Hacker News new | ask | show | jobs
by ykl 30 days ago
I think of most things you can get to by guess and checking as definitionally inside of the hull; most forms of guess and checking are you take some existing thing, randomize a bunch of its parameters, and see what you get. Whereas with something like relativity, there's not even a starting point that you can randomize and guess/check from the pre-existing knowledge space that will lead you to relativity. That's more like, adding a new dimension to the space entirely.

It's possible LLMs can handle this after all! But at least so far we only have existence proofs of humans doing this, not LLMs yet, and I don't think it's easy to be certain how far away LLMs are from doing this. I should distinguish between LLMS and AI more generally here; I'm skeptical LLMs can do this, I think some other kind of more complete AI almost certainly can.

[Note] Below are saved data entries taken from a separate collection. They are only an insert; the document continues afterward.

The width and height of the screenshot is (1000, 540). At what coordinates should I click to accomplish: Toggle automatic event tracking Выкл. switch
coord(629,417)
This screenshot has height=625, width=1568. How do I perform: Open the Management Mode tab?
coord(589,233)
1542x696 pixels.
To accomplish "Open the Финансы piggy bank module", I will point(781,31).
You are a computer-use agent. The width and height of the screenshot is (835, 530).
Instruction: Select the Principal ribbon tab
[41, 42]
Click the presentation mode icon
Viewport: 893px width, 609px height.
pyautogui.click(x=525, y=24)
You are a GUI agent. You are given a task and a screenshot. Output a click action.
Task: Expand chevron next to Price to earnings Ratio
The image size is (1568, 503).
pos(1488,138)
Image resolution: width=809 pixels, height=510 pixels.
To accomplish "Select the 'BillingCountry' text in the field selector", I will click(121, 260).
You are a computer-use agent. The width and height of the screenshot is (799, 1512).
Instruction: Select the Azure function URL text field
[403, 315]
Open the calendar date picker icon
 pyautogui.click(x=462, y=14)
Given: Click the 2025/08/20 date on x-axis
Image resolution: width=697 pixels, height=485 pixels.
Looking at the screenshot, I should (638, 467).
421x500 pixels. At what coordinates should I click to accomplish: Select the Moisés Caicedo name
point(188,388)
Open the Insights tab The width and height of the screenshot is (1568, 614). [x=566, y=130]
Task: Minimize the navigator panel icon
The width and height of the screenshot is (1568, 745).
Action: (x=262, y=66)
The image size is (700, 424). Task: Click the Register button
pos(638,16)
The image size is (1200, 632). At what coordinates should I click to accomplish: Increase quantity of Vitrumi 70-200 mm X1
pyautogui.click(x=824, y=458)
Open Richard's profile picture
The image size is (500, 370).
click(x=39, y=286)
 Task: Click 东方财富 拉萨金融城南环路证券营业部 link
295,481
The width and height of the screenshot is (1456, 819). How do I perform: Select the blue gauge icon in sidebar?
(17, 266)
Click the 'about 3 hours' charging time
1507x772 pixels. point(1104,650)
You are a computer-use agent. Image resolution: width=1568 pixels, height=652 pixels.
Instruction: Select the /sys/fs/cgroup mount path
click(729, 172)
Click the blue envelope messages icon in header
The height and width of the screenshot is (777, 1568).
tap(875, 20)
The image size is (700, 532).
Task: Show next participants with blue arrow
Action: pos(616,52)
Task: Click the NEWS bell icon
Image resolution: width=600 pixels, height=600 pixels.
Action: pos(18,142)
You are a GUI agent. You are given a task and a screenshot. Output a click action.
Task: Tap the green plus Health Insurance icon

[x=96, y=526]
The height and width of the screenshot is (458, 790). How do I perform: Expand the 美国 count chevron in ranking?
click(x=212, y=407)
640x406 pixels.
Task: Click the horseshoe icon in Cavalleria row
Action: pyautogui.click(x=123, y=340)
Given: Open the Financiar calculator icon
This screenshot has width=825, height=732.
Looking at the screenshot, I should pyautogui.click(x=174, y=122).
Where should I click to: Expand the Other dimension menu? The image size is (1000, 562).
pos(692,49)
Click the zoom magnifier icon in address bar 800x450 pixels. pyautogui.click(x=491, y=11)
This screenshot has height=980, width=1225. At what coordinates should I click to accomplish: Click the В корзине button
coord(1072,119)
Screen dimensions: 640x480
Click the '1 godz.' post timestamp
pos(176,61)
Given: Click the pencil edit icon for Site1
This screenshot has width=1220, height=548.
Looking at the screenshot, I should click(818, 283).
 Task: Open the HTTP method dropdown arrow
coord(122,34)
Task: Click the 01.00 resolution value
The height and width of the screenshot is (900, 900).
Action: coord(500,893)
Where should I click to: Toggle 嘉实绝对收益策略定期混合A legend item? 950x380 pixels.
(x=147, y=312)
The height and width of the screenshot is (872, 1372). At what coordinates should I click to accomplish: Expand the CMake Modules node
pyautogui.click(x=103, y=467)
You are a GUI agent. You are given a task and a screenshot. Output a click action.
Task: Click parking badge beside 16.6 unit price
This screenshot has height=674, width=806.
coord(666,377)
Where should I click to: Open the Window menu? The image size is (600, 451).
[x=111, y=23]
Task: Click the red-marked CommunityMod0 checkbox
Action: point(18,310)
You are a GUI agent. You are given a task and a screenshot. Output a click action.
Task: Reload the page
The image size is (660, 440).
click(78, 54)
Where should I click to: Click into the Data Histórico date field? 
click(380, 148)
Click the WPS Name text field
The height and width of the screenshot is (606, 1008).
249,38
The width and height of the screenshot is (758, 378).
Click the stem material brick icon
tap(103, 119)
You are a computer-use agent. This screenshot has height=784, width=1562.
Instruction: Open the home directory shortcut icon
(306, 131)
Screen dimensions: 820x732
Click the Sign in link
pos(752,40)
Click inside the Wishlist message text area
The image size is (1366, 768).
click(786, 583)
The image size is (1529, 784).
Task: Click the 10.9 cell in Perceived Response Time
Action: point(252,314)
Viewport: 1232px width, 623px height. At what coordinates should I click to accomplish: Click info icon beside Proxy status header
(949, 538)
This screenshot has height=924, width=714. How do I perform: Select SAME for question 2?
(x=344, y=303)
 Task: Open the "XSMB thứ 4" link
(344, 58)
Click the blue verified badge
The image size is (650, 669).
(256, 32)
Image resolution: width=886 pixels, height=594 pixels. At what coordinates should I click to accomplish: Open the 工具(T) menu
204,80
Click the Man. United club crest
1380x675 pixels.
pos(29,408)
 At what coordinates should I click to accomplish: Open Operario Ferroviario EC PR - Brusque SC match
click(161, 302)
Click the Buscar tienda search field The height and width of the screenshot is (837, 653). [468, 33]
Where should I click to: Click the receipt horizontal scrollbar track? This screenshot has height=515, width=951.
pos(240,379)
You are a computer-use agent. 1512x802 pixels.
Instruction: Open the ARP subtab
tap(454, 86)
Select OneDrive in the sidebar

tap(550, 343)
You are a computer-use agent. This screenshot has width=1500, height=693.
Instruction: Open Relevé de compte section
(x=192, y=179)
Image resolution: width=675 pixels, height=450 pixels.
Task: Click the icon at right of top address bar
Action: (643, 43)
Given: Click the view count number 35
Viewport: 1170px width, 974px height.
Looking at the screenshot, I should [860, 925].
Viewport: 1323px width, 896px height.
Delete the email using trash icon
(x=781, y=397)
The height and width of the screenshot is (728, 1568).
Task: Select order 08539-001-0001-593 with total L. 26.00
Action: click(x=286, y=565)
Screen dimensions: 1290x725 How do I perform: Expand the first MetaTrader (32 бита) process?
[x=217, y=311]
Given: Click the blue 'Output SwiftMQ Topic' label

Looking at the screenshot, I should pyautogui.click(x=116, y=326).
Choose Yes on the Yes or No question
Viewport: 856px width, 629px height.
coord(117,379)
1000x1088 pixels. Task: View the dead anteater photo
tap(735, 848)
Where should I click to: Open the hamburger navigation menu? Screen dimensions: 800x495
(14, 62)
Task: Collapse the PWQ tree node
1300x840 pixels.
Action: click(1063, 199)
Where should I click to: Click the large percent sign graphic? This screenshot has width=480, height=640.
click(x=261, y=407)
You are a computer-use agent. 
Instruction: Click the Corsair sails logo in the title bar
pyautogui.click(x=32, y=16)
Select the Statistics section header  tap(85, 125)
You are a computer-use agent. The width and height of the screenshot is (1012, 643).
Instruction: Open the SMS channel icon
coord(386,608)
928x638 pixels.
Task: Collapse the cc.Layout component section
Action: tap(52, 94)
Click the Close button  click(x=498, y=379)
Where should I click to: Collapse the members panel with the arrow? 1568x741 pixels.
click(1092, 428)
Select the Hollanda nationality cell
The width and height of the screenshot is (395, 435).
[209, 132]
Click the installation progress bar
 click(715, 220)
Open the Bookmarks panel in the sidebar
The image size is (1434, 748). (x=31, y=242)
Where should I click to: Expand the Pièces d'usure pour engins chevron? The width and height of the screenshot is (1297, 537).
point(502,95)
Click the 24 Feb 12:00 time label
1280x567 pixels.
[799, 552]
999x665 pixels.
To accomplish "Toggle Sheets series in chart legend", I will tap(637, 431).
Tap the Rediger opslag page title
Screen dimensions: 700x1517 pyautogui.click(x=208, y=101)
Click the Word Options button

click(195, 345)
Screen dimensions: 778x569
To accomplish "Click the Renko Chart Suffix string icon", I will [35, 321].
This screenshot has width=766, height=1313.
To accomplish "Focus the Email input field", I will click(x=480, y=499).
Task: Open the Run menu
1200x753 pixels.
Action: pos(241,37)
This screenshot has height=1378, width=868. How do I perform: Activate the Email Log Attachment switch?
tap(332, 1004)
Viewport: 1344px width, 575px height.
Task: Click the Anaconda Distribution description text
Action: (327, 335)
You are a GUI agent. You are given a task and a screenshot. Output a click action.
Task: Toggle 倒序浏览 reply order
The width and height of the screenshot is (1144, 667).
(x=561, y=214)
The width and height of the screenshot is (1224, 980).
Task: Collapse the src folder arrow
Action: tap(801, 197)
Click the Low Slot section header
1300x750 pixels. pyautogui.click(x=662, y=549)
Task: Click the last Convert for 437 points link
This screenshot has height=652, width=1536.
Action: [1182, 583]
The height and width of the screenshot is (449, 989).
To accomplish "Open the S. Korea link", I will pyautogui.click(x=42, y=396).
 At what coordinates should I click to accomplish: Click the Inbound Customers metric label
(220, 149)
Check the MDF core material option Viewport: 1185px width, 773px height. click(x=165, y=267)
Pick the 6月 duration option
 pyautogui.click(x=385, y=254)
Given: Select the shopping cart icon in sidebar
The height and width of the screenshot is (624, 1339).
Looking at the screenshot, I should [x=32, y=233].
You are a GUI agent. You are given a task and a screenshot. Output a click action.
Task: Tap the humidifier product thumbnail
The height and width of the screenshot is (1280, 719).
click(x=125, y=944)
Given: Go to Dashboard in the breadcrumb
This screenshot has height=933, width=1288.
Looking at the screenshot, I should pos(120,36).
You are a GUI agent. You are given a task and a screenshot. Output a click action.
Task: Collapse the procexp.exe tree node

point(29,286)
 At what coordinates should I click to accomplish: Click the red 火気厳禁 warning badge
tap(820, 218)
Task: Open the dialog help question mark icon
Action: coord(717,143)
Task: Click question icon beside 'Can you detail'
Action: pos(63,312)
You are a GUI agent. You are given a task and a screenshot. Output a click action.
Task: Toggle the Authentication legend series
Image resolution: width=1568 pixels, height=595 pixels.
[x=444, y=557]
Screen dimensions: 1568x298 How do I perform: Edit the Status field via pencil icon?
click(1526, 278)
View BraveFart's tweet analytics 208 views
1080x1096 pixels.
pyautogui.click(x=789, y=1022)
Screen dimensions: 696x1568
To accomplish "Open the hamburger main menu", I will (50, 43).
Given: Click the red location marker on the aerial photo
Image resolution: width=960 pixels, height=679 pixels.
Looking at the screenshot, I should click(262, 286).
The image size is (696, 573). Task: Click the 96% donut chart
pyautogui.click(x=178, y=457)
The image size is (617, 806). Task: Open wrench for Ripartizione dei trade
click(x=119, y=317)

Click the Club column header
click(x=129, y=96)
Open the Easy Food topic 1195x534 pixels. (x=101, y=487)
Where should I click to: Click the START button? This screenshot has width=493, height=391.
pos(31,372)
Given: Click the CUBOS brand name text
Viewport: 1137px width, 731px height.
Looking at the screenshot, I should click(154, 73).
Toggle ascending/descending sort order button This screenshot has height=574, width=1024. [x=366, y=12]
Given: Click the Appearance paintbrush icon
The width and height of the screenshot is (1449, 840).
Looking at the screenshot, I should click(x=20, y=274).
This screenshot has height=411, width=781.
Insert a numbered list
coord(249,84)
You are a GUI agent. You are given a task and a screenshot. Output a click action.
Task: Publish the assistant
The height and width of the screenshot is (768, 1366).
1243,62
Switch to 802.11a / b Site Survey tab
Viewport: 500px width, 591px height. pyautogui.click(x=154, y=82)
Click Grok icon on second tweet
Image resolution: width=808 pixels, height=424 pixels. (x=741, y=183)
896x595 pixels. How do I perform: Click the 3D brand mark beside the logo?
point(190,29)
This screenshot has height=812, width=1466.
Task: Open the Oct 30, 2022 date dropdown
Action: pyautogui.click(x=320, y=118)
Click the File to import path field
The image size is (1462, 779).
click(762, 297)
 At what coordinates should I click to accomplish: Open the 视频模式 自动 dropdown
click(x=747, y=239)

I supposed you could just, I dunno, randomly combine words into every conceivable sentence possible and treat each new sentence as a theory to somehow test and brute force your way through the infinite possible theories you could come up with. But at that point you're closer to the whole infinite random monkeys producing Shakespeare thing than you are to any useful conclusion about intelligence.

1 comments

I think your point about “you could randomly generate a sequence of words, which could in principle produce a text interpretable as expressing any particular expressible-as-a-sequence-of-words novel good idea” pretty much refutes the idea that guessing and checking can only result in things inside such a convex hull, unless said hull already contains everything. Of course, there’s a significant role to play by the “checking” part.

Like, “take a random sequence of bits and interpret it as Unicode” is at one end of a scale, and “take a random sequence of words in a language” is just a tad away from it, and the scale continues in that direction for quite a while.

This assumes that everything outside of the convex hull can already be described using existing language. If you need new language to describe what is outside of the convex hull, is this something an LLM can do?

I actually don't know the answer to that; my understanding is that LLMs by nature of what they are can't understand concepts that are independent of the existing language they are trained on, but I don't have enough in-depth nitty-gritty knowledge of like, core LLM implementation details and architecture and stuff to know if that understanding is correct or not.

I suppose it is conceivable that there are some useful ideas that cannot be described in terms of language we understand (e.g. if there are ideas that are alien to us and beyond what can be described using https://en.wikipedia.org/wiki/Natural_semantic_metalanguage#... ), but, if there is, I'm not sure those are ideas we can communicate to one-another?

By "If you need new language" do you mean like, coining new words?

I don't see what would prevent them from doing this? LLMs can process text that includes newly coined terms, and respond to that text in ways that use those newly coined words in accordance with the descriptions of the meanings given for those new words in the prompt. They can also make up new words+definitions when asked to do so. Now, whether they can, without being told to do so, recognize that it would be useful to coin a new word for something, and then start using it, I don't know of any instances of this, but based on the previous two things, I don't see a reason to expect this to be fundamentally beyond what they can do?

I don't know what it would mean for a concept to be "independent of the existing language they are trained on". If there are ideas that can't be expressed in terms of the semantic primes all ideas we can express can be expressed in terms of, then I guess such an idea would be independent of our language, but I think that's a much stricter condition than what you mean (and I'm not sure if there even are any good ideas that can't be indirectly expressed in terms of semantic primes -- I kind of suspect not, unless they are like, ideas that are too big to fit in a human mind anyway).

Of course, the outputs these models produce is causally downstream from the data they are trained on, and the distribution they produce over text is largely based on the distribution over text in the training data, but altered in a number of ways (for example, to make them implement the character of the "assistant" persona).